About this exercise |
Every record shown below should be duplicated exactly.

[Stored dataset items]
::::::::
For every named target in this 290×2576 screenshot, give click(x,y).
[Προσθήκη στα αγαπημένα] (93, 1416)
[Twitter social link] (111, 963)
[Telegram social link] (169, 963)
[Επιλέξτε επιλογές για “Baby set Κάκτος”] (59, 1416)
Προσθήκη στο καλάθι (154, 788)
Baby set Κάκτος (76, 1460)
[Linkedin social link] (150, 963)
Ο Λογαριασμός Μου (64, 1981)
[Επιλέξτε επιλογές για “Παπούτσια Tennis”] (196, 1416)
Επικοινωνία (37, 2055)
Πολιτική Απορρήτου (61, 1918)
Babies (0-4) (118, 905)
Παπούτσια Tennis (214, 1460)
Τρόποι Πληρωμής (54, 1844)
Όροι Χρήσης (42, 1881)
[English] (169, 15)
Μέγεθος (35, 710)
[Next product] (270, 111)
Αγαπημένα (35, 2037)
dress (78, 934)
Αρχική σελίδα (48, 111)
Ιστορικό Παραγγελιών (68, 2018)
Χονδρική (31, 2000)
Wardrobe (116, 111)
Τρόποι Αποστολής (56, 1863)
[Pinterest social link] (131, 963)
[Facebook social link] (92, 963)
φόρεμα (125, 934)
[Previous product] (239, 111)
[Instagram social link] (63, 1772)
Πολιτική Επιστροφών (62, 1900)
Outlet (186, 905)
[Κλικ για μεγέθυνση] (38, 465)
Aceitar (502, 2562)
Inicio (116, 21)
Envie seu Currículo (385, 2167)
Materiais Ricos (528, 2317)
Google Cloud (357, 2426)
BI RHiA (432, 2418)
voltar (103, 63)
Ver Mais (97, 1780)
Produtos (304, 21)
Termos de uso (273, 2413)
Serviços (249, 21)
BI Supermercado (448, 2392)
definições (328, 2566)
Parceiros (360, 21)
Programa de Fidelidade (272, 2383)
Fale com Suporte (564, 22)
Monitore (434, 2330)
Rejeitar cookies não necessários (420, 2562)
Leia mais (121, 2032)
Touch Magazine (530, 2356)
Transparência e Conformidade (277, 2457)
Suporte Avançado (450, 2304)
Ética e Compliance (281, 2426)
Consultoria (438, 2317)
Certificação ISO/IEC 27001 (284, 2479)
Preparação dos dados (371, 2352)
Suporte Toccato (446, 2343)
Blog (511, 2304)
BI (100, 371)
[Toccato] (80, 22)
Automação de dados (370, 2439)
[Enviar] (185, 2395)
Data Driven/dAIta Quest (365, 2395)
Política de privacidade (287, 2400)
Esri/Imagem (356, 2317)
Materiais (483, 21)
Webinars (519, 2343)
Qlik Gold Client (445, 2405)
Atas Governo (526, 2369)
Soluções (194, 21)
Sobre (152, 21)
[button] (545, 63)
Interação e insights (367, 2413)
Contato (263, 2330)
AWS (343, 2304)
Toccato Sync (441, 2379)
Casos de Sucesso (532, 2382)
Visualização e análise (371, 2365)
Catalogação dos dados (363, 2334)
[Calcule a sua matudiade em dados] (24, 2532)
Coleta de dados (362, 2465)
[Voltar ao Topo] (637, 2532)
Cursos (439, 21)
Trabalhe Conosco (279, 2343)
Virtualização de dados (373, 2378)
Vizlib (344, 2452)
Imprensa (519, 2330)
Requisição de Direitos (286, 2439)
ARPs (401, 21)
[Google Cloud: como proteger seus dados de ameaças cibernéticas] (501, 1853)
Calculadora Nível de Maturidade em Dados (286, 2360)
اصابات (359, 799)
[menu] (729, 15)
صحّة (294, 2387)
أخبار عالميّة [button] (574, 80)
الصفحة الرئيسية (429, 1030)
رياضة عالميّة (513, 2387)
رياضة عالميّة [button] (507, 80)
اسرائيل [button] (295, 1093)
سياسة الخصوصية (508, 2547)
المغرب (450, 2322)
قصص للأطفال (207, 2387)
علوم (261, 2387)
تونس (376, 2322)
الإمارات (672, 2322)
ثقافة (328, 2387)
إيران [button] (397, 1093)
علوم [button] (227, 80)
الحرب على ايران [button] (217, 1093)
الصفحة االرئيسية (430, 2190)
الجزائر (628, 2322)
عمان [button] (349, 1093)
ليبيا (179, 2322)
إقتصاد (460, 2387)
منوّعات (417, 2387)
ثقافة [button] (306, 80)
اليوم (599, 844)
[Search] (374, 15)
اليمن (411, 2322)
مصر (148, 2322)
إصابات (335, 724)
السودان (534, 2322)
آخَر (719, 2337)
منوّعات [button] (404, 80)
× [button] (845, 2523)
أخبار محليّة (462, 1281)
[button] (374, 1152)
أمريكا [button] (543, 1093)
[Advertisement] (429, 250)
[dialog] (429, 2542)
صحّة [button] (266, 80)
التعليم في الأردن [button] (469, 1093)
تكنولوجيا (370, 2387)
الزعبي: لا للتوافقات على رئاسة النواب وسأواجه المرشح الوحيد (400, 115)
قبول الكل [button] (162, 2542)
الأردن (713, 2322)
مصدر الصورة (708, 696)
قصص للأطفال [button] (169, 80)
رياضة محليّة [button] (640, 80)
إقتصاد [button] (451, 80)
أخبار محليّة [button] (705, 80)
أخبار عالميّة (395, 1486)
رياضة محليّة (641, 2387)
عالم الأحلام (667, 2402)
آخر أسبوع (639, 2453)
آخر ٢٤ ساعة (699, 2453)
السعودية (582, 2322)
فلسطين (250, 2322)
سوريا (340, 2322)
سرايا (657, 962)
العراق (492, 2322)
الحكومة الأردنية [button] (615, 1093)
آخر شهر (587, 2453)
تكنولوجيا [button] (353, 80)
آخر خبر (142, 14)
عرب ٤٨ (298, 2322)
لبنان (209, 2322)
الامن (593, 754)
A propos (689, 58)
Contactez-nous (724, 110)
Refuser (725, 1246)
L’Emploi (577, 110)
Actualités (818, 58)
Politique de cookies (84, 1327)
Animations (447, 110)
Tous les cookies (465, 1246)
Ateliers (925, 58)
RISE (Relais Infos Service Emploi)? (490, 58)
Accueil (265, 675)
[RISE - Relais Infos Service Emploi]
::::::::
Result |
For every named target in this 290×2576 screenshot, give click(x,y).
[Προσθήκη στα αγαπημένα] (93, 1416)
[Twitter social link] (111, 963)
[Telegram social link] (169, 963)
[Επιλέξτε επιλογές για “Baby set Κάκτος”] (59, 1416)
Προσθήκη στο καλάθι (154, 788)
Baby set Κάκτος (76, 1460)
[Linkedin social link] (150, 963)
Ο Λογαριασμός Μου (64, 1981)
[Επιλέξτε επιλογές για “Παπούτσια Tennis”] (196, 1416)
Επικοινωνία (37, 2055)
Πολιτική Απορρήτου (61, 1918)
Babies (0-4) (118, 905)
Παπούτσια Tennis (214, 1460)
Τρόποι Πληρωμής (54, 1844)
Όροι Χρήσης (42, 1881)
[English] (169, 15)
Μέγεθος (35, 710)
[Next product] (270, 111)
Αγαπημένα (35, 2037)
dress (78, 934)
Αρχική σελίδα (48, 111)
Ιστορικό Παραγγελιών (68, 2018)
Χονδρική (31, 2000)
Wardrobe (116, 111)
Τρόποι Αποστολής (56, 1863)
[Pinterest social link] (131, 963)
[Facebook social link] (92, 963)
φόρεμα (125, 934)
[Previous product] (239, 111)
[Instagram social link] (63, 1772)
Πολιτική Επιστροφών (62, 1900)
Outlet (186, 905)
[Κλικ για μεγέθυνση] (38, 465)
Aceitar (502, 2562)
Inicio (116, 21)
Envie seu Currículo (385, 2167)
Materiais Ricos (528, 2317)
Google Cloud (357, 2426)
BI RHiA (432, 2418)
voltar (103, 63)
Ver Mais (97, 1780)
Produtos (304, 21)
Termos de uso (273, 2413)
Serviços (249, 21)
BI Supermercado (448, 2392)
definições (328, 2566)
Parceiros (360, 21)
Programa de Fidelidade (272, 2383)
Fale com Suporte (564, 22)
Monitore (434, 2330)
Rejeitar cookies não necessários (420, 2562)
Leia mais (121, 2032)
Touch Magazine (530, 2356)
Transparência e Conformidade (277, 2457)
Suporte Avançado (450, 2304)
Ética e Compliance (281, 2426)
Consultoria (438, 2317)
Certificação ISO/IEC 27001 (284, 2479)
Preparação dos dados (371, 2352)
Suporte Toccato (446, 2343)
Blog (511, 2304)
BI (100, 371)
[Toccato] (80, 22)
Automação de dados (370, 2439)
[Enviar] (185, 2395)
Data Driven/dAIta Quest (365, 2395)
Política de privacidade (287, 2400)
Esri/Imagem (356, 2317)
Materiais (483, 21)
Webinars (519, 2343)
Qlik Gold Client (445, 2405)
Atas Governo (526, 2369)
Soluções (194, 21)
Sobre (152, 21)
[button] (545, 63)
Interação e insights (367, 2413)
Contato (263, 2330)
AWS (343, 2304)
Toccato Sync (441, 2379)
Casos de Sucesso (532, 2382)
Visualização e análise (371, 2365)
Catalogação dos dados (363, 2334)
[Calcule a sua matudiade em dados] (24, 2532)
Coleta de dados (362, 2465)
[Voltar ao Topo] (637, 2532)
Cursos (439, 21)
Trabalhe Conosco (279, 2343)
Virtualização de dados (373, 2378)
Vizlib (344, 2452)
Imprensa (519, 2330)
Requisição de Direitos (286, 2439)
ARPs (401, 21)
[Google Cloud: como proteger seus dados de ameaças cibernéticas] (501, 1853)
Calculadora Nível de Maturidade em Dados (286, 2360)
اصابات (359, 799)
[menu] (729, 15)
صحّة (294, 2387)
أخبار عالميّة [button] (574, 80)
الصفحة الرئيسية (429, 1030)
رياضة عالميّة (513, 2387)
رياضة عالميّة [button] (507, 80)
اسرائيل [button] (295, 1093)
سياسة الخصوصية (508, 2547)
المغرب (450, 2322)
قصص للأطفال (207, 2387)
علوم (261, 2387)
تونس (376, 2322)
الإمارات (672, 2322)
ثقافة (328, 2387)
إيران [button] (397, 1093)
علوم [button] (227, 80)
الحرب على ايران [button] (217, 1093)
الصفحة االرئيسية (430, 2190)
الجزائر (628, 2322)
عمان [button] (349, 1093)
ليبيا (179, 2322)
إقتصاد (460, 2387)
منوّعات (417, 2387)
ثقافة [button] (306, 80)
اليوم (599, 844)
[Search] (374, 15)
اليمن (411, 2322)
مصر (148, 2322)
إصابات (335, 724)
السودان (534, 2322)
آخَر (719, 2337)
منوّعات [button] (404, 80)
× [button] (845, 2523)
أخبار محليّة (462, 1281)
[button] (374, 1152)
أمريكا [button] (543, 1093)
[Advertisement] (429, 250)
[dialog] (429, 2542)
صحّة [button] (266, 80)
التعليم في الأردن [button] (469, 1093)
تكنولوجيا (370, 2387)
الزعبي: لا للتوافقات على رئاسة النواب وسأواجه المرشح الوحيد (400, 115)
قبول الكل [button] (162, 2542)
الأردن (713, 2322)
مصدر الصورة (708, 696)
قصص للأطفال [button] (169, 80)
رياضة محليّة [button] (640, 80)
إقتصاد [button] (451, 80)
أخبار محليّة [button] (705, 80)
أخبار عالميّة (395, 1486)
رياضة محليّة (641, 2387)
عالم الأحلام (667, 2402)
آخر أسبوع (639, 2453)
آخر ٢٤ ساعة (699, 2453)
السعودية (582, 2322)
فلسطين (250, 2322)
سوريا (340, 2322)
سرايا (657, 962)
العراق (492, 2322)
الحكومة الأردنية [button] (615, 1093)
آخر شهر (587, 2453)
تكنولوجيا [button] (353, 80)
آخر خبر (142, 14)
عرب ٤٨ (298, 2322)
لبنان (209, 2322)
الامن (593, 754)
A propos (689, 58)
Contactez-nous (724, 110)
Refuser (725, 1246)
L’Emploi (577, 110)
Actualités (818, 58)
Politique de cookies (84, 1327)
Animations (447, 110)
Tous les cookies (465, 1246)
Ateliers (925, 58)
RISE (Relais Infos Service Emploi)? (490, 58)
Accueil (265, 675)
[RISE - Relais Infos Service Emploi]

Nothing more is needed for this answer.